Pixel coordinate grounding data
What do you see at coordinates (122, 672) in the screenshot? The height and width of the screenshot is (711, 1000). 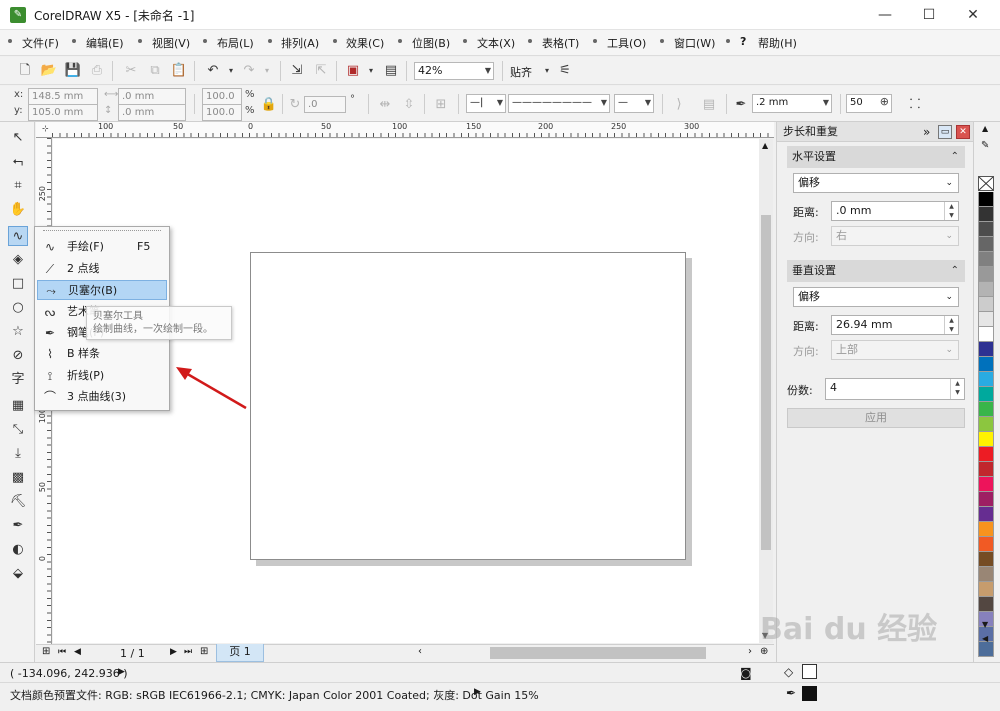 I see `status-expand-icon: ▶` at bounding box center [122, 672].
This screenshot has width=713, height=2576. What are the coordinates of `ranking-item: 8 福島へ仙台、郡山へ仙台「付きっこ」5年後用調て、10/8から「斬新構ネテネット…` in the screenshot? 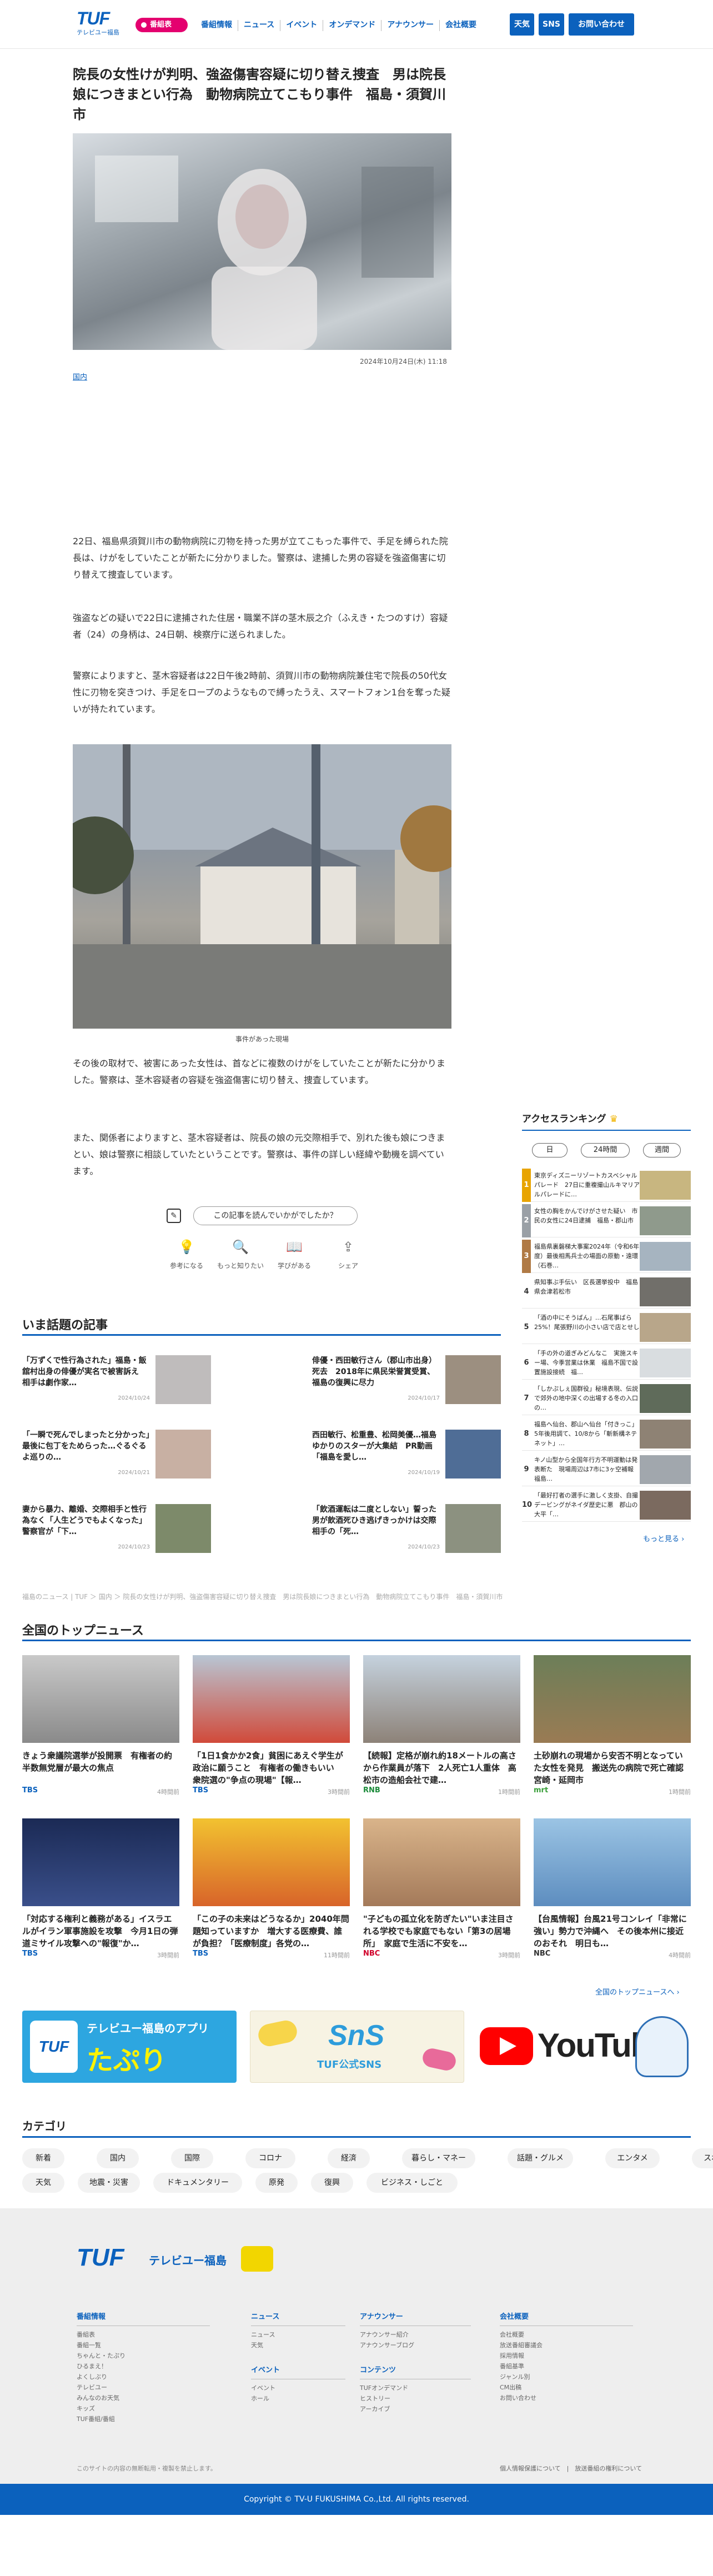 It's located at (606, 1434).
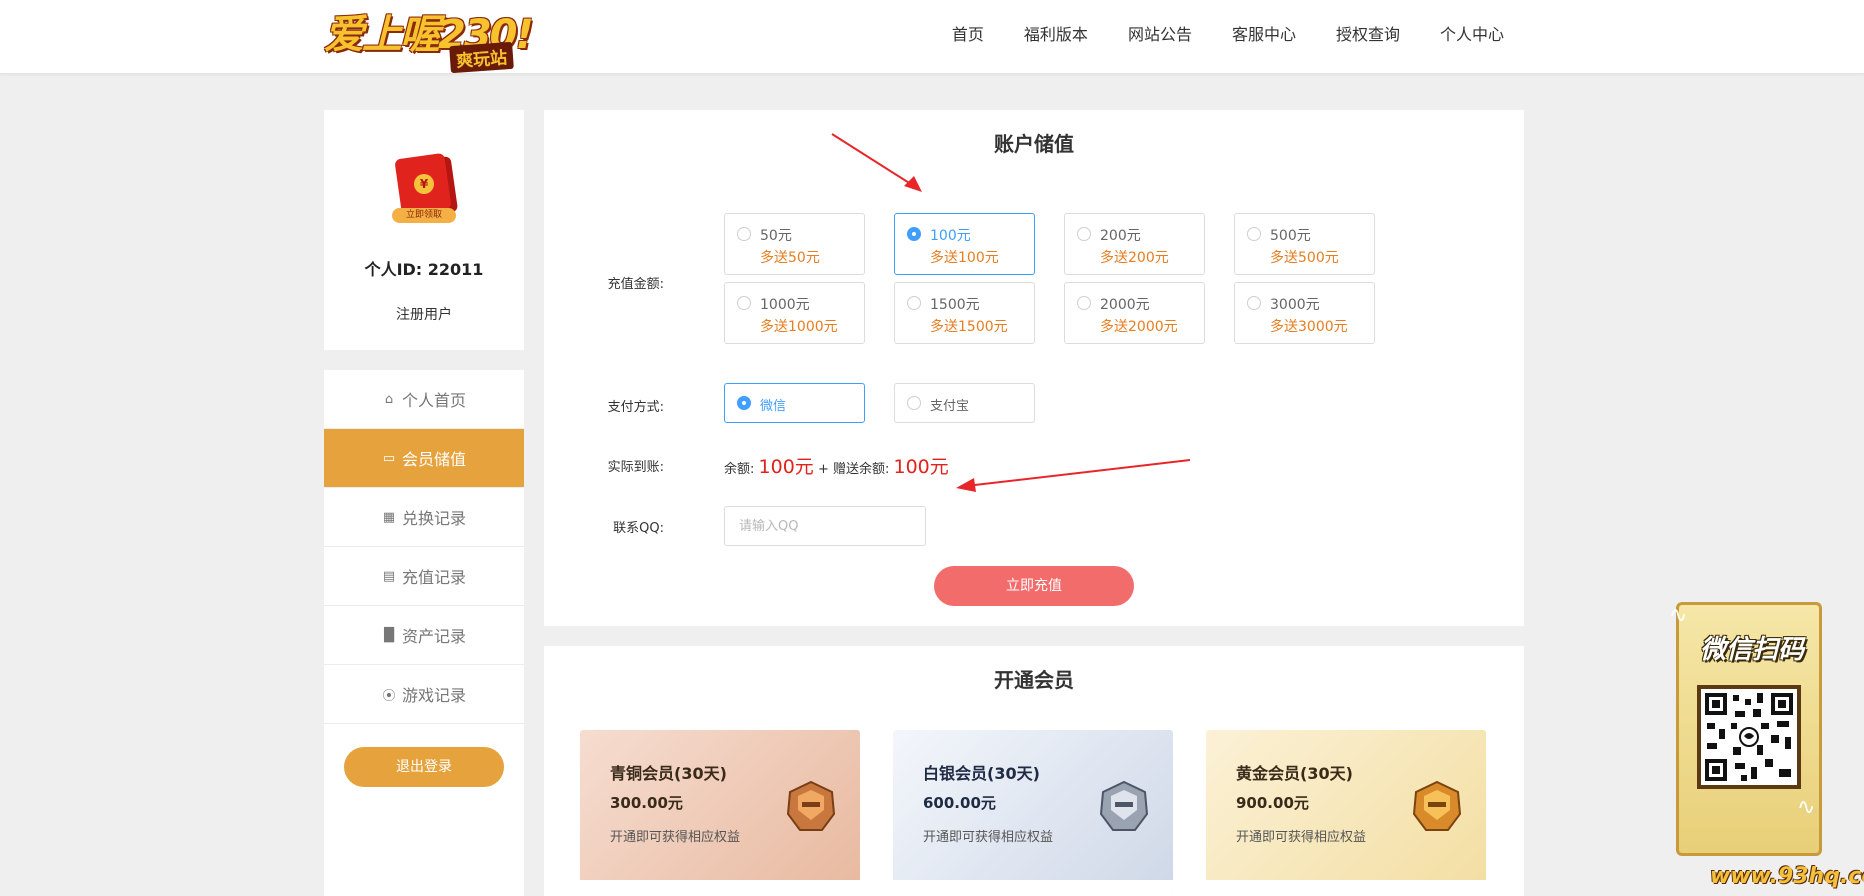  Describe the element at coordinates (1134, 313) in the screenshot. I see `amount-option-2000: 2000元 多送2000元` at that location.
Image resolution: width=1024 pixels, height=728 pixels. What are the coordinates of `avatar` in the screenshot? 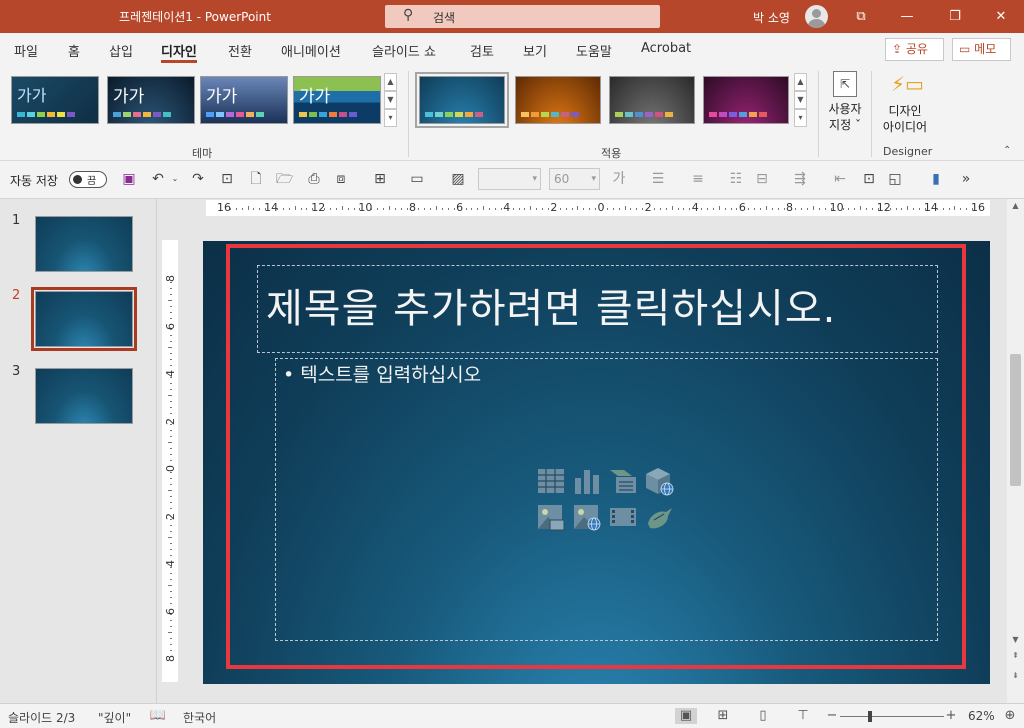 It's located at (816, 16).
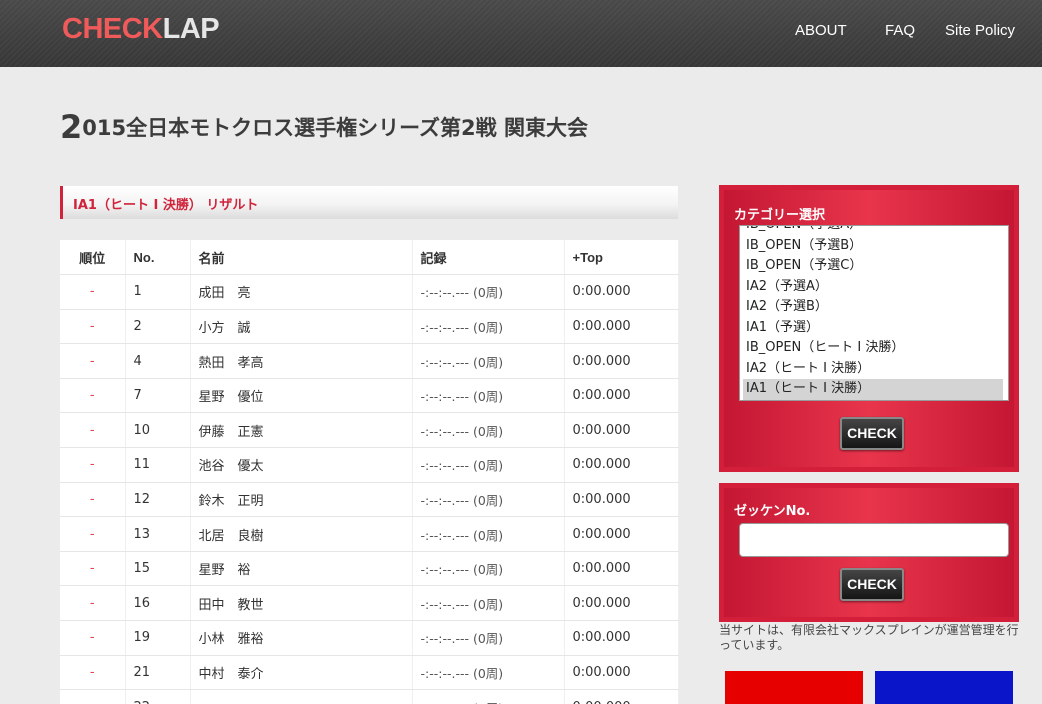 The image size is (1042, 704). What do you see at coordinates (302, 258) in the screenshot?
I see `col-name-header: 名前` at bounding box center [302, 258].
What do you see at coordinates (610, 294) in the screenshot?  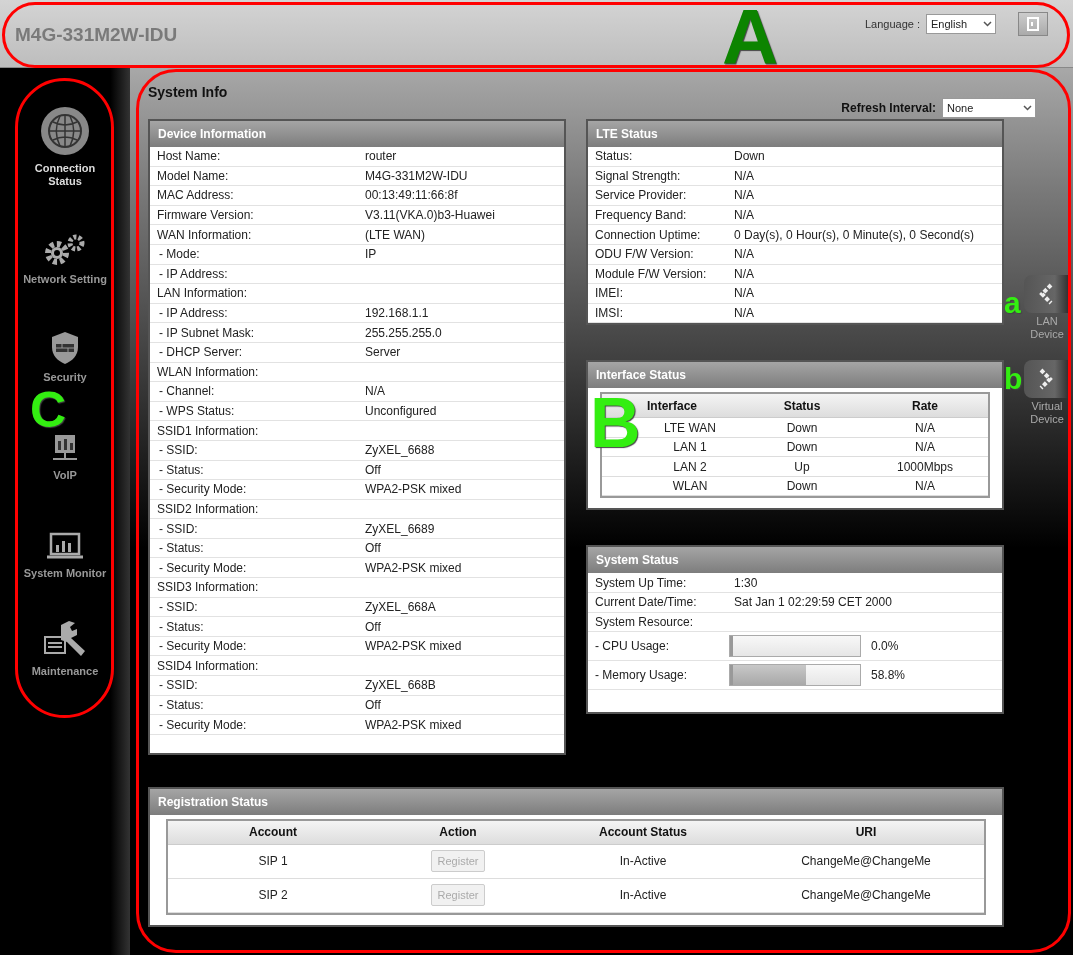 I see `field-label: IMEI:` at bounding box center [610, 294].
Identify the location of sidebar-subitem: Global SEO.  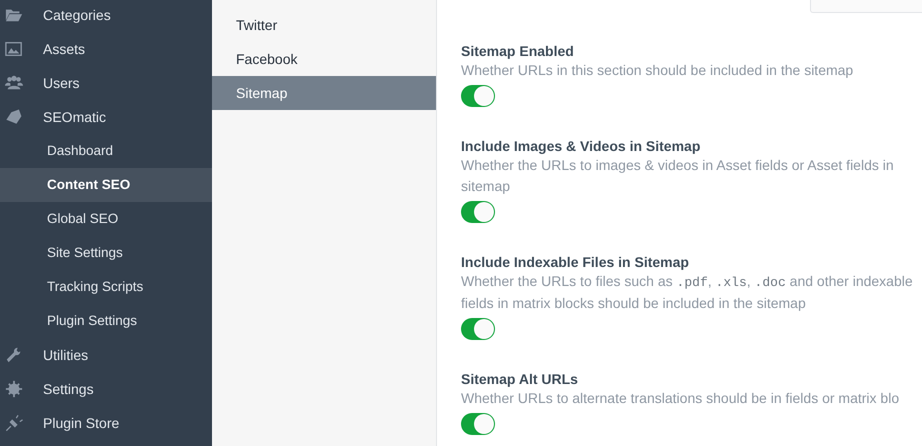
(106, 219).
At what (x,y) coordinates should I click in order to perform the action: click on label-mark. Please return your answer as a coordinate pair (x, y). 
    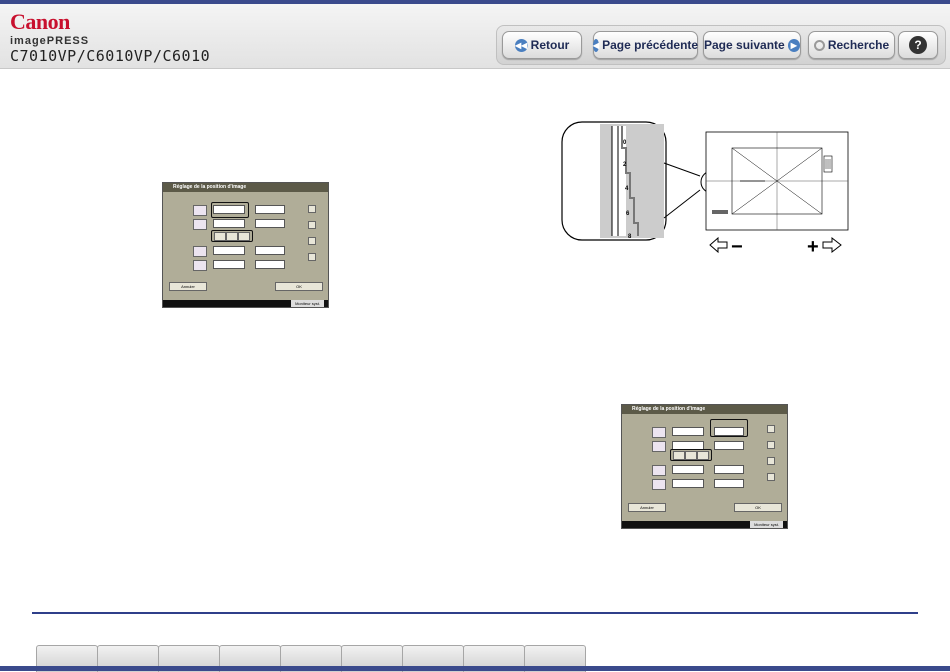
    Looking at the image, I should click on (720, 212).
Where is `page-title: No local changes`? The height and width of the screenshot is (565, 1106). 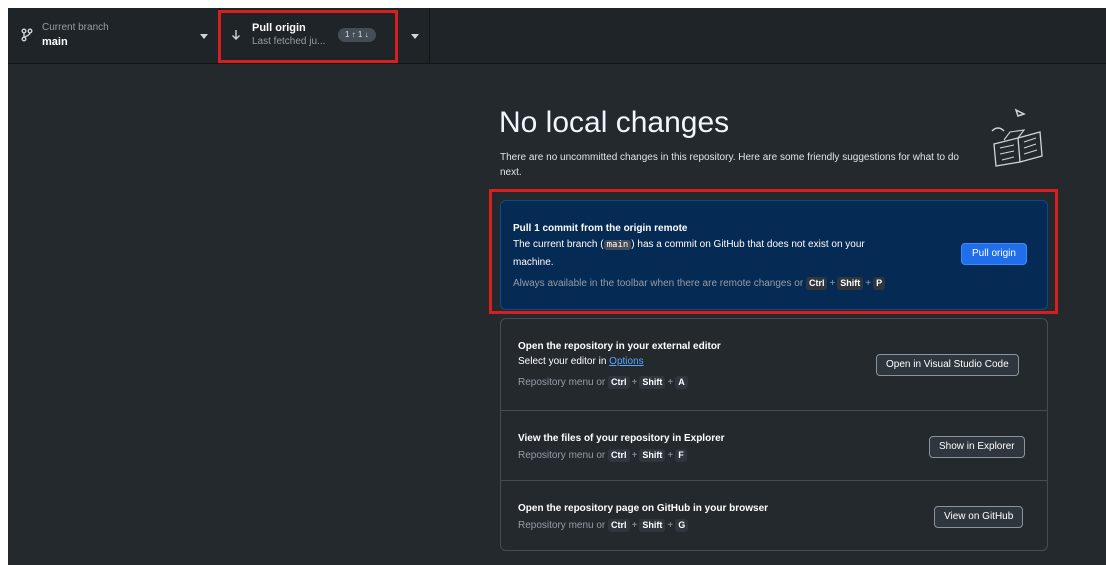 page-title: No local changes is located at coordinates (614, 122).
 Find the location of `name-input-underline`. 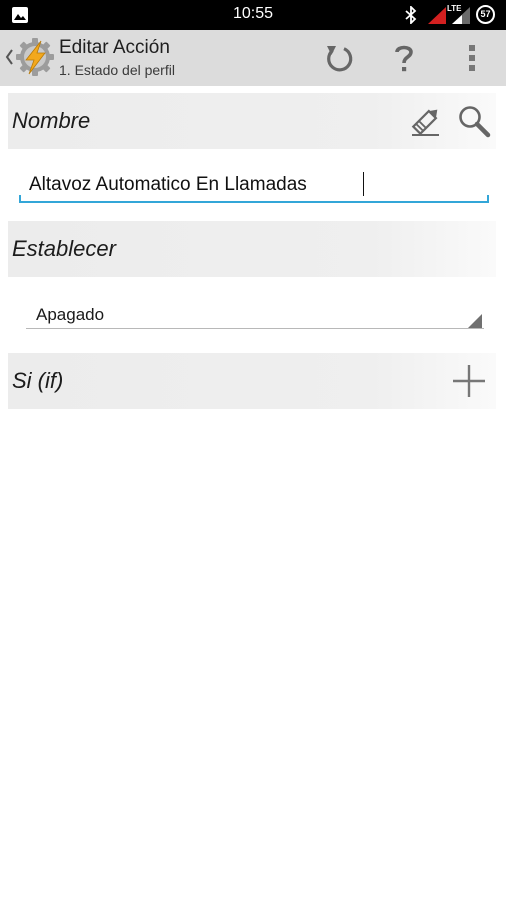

— Written task —
Count the lines of the items above that contain the word "click". Reply with the number only.

— Exercise response —
2